Database Seminar

Monday, October 10, 2016 - 4:45pm to 6:00pm

Location:

8102 Gates & Hillman Centers

Speaker:

EMAAD MANZOOR, Senior Oracle Technical Consultant https://www.linkedin.com/in/emadmansour

Event Website:

http://db.cs.cmu.edu/events/db-seminar-fall-2016-emaad-manzoor/

For More Information, Contact:

hyunahs@cs.cmu.edu

Given a stream of heterogeneous graphs containing different types of nodes and edges, how can we spot anomalous ones in real-time while consuming bounded memory? This problem is motivated by and generalizes from its application in security to host-level advanced persistent threat (APT) detection. We propose StreamSpot, a clustering based anomaly detection approach that addresses challenges in two key fronts: (1) heterogeneity, and (2) streaming nature. We introduce a new similarity function for heterogeneous graphs that compares two graphs based on their relative frequency of local substructures, represented as short strings.
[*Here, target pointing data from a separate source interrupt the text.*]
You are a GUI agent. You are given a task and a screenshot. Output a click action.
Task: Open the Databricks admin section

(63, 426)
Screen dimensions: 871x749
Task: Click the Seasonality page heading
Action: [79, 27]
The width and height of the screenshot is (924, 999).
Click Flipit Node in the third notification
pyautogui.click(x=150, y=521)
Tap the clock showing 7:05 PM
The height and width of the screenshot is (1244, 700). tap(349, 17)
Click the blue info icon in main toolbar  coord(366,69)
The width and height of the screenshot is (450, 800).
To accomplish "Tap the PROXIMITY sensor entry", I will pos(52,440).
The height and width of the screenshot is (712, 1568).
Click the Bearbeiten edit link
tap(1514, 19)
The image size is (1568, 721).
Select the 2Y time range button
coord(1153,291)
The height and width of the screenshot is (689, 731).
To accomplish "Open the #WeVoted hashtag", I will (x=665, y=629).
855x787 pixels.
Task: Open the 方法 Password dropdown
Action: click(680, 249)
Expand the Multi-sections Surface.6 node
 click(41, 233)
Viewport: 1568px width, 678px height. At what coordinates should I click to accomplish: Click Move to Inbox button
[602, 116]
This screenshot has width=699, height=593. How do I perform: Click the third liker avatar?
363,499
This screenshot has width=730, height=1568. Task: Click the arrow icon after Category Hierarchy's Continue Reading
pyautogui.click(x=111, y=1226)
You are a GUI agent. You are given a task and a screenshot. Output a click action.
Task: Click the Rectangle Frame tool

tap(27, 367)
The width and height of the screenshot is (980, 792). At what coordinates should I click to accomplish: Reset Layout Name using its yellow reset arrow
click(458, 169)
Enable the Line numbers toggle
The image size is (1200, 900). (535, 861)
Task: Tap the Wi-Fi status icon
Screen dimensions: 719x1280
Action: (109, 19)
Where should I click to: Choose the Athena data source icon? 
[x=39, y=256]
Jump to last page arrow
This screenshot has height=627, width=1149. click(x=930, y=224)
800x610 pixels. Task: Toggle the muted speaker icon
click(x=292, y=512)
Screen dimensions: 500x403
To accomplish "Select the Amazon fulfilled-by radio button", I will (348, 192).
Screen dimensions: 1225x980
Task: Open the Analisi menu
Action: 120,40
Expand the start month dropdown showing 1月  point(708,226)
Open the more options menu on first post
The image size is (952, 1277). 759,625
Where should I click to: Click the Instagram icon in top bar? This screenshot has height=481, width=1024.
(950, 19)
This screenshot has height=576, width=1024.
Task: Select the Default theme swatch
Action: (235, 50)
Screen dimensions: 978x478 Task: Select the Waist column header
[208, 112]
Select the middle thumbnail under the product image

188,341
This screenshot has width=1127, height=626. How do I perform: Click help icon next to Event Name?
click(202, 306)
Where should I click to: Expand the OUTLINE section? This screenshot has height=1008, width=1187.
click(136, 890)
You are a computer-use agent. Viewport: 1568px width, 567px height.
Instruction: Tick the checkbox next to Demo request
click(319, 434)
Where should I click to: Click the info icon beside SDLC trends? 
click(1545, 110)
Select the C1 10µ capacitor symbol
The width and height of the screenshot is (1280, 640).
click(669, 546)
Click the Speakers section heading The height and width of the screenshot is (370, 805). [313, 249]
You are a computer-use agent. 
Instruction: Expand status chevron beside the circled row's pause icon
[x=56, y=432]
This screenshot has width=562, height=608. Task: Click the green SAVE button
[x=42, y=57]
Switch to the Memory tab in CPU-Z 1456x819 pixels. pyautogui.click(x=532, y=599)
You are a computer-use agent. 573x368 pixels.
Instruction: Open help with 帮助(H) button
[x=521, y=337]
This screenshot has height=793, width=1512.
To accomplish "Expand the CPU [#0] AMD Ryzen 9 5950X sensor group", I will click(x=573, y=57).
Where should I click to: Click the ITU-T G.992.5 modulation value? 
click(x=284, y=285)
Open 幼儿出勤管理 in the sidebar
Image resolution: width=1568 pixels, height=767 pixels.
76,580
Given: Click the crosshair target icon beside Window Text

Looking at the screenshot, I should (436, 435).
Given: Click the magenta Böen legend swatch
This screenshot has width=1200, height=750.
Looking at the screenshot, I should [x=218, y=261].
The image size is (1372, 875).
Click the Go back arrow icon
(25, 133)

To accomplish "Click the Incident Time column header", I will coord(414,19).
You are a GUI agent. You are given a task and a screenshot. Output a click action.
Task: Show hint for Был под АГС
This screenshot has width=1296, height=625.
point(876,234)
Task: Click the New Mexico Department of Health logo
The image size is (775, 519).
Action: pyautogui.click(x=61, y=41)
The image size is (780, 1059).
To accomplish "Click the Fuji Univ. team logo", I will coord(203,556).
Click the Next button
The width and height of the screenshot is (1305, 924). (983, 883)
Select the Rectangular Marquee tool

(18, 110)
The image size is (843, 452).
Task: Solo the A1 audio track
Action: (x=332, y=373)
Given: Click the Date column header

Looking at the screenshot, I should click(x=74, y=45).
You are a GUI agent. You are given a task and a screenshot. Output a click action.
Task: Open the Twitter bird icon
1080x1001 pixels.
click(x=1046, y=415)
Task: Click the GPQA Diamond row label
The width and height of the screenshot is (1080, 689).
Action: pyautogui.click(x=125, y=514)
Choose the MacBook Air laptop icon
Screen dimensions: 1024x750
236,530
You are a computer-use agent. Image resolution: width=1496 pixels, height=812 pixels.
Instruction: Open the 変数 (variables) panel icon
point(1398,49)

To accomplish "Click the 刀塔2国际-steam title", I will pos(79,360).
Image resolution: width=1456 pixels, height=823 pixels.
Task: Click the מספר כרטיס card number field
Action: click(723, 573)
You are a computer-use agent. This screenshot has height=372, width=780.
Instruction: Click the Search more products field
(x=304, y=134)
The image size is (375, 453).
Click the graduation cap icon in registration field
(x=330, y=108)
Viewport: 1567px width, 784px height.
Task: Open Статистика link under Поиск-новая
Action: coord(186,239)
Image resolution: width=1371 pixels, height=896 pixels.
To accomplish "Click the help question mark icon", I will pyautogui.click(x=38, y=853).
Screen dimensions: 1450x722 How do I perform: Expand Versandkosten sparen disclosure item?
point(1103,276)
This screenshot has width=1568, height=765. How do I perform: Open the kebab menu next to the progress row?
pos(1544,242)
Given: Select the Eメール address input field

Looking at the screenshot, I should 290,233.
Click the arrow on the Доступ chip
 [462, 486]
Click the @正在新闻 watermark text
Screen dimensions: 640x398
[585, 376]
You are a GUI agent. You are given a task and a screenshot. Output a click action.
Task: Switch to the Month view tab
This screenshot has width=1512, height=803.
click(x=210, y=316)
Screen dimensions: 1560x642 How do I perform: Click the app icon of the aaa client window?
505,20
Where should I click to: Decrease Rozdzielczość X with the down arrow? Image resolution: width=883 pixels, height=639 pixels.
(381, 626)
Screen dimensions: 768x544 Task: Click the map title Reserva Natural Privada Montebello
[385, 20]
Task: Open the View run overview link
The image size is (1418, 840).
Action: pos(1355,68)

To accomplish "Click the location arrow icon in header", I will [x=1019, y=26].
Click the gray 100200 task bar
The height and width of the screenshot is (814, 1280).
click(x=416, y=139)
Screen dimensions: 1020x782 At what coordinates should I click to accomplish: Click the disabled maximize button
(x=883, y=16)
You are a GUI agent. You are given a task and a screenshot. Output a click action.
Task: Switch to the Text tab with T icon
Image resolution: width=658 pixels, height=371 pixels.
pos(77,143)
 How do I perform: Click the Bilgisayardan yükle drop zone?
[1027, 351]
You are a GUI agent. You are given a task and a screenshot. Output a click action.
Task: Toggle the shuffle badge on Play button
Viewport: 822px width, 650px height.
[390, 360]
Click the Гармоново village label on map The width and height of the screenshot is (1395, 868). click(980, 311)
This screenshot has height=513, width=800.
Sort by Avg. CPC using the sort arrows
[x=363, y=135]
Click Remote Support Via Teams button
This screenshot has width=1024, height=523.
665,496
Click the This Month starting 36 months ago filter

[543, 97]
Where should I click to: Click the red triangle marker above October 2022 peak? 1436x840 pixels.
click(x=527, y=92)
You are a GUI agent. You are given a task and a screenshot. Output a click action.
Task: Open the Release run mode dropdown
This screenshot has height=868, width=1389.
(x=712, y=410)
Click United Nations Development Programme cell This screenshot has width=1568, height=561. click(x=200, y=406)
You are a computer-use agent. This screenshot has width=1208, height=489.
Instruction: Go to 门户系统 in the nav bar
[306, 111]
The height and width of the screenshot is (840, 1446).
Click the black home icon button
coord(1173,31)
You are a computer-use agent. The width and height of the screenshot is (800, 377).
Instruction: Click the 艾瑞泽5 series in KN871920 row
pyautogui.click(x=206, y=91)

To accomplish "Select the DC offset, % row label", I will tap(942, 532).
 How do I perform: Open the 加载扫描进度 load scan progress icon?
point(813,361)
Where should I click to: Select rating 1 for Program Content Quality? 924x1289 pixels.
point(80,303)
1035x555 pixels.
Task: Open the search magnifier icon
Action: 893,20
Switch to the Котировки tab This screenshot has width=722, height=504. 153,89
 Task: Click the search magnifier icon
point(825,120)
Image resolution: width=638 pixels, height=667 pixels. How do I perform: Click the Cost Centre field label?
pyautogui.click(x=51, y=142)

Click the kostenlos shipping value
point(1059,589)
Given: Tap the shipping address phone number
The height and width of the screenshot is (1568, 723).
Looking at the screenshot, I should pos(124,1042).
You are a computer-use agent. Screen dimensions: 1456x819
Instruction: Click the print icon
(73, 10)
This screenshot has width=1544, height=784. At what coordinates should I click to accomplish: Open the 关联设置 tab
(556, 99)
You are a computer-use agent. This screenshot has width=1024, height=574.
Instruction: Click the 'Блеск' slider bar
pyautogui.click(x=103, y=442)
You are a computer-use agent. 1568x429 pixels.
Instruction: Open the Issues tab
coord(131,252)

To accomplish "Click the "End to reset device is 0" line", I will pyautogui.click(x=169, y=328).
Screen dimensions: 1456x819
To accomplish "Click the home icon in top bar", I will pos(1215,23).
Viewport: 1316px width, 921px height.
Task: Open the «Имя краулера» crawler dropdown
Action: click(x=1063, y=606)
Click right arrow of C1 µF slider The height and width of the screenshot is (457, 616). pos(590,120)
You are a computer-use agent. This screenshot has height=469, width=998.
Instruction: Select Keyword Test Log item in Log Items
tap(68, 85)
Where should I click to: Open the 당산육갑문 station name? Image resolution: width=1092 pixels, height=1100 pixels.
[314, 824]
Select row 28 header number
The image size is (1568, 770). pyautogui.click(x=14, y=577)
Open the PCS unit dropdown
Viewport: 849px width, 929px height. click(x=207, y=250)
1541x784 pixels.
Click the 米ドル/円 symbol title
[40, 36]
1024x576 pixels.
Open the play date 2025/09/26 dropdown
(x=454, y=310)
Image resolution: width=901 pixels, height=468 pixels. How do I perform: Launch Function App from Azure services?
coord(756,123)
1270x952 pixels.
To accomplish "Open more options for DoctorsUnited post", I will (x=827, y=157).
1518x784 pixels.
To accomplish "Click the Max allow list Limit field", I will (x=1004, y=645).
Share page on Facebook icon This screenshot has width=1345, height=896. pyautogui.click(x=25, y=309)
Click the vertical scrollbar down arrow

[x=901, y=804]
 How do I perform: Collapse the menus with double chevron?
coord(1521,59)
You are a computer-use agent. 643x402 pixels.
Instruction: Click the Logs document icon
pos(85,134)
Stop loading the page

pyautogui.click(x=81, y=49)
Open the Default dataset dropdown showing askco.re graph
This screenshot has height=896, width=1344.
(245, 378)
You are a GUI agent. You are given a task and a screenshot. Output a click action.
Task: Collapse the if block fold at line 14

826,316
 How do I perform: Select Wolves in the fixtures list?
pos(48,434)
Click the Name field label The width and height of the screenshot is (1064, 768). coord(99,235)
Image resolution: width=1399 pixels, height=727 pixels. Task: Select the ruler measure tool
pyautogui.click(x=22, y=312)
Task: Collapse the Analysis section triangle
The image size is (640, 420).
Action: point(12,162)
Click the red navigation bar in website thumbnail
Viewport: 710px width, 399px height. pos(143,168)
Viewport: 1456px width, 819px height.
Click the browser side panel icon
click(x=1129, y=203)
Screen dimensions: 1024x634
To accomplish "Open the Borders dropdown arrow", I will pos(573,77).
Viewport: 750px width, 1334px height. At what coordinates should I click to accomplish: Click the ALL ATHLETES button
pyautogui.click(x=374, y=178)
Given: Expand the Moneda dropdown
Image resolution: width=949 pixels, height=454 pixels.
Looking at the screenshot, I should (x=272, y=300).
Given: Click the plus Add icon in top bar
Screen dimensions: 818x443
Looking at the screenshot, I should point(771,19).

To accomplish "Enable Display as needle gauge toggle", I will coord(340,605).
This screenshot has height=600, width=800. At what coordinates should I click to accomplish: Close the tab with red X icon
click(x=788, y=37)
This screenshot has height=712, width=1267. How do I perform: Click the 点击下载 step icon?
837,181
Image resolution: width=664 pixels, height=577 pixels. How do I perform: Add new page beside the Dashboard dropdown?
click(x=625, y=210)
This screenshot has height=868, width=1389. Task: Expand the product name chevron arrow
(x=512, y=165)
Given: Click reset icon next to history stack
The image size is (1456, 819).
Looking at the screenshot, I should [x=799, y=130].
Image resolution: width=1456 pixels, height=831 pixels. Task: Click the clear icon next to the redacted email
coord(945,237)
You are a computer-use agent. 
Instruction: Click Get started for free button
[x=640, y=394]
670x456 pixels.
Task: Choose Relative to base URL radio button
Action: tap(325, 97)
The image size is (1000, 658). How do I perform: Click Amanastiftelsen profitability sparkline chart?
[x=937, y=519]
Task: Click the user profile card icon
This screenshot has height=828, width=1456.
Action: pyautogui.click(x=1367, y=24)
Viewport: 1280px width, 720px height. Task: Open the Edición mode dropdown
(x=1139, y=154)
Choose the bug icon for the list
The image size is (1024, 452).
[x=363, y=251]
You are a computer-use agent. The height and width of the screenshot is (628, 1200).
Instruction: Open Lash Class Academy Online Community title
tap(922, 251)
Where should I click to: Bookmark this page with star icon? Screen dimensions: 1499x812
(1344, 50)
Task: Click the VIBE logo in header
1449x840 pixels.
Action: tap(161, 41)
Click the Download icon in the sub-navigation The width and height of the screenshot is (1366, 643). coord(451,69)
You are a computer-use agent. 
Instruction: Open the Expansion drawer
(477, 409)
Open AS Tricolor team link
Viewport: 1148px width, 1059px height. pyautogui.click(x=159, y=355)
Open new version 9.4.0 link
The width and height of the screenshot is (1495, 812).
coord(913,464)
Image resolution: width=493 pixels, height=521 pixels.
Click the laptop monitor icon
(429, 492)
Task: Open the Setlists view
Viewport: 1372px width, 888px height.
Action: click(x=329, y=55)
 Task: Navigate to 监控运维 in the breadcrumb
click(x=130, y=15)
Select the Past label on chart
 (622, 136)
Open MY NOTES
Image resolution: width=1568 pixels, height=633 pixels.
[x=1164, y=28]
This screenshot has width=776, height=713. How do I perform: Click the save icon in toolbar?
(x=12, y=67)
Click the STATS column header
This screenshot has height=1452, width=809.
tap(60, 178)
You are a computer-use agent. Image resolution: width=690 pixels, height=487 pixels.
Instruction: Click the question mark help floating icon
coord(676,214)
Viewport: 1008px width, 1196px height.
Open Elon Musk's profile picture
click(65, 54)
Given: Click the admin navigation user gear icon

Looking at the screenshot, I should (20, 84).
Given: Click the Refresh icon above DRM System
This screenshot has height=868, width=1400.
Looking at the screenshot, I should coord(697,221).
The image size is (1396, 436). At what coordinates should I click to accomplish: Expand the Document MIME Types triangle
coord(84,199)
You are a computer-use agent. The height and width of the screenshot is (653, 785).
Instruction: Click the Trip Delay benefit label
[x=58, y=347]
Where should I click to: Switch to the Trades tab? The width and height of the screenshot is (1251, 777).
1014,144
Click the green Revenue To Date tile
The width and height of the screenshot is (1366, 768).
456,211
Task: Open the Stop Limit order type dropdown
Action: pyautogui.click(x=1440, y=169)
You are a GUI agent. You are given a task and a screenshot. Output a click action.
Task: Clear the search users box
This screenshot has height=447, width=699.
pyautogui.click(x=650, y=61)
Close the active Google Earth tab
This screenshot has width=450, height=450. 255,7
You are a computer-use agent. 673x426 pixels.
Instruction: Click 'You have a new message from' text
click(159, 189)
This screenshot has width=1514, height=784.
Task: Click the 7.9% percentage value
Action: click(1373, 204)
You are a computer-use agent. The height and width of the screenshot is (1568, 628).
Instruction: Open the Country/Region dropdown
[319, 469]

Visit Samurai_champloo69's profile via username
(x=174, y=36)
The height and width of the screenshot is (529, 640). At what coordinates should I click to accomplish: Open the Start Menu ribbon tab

This function lends itself to a vector representation of a graph, which is (a) fast to compute, and (b) amenable to a sketched version with bounded size that preserves similarity.
StreamSpot exhibits desirable properties that a streaming application requires—it is (i) fully-streaming; processing the stream one edge at a time as it arrives, (ii) memory efficient; requiring constant space for the sketches and the clustering, (iii) fast; taking constant time to update the graph sketches and the cluster summaries that can process over 100K edges per second, and (iv) online; scoring and flagging anomalies in real time. Experiments on datasets containing simulated system-call flow graphs from normal browser activity and various attack scenarios (ground truth) show that StreamSpot is high-performance; achieving above 95% detection accuracy with small delay, as well as competitive time and memory usage.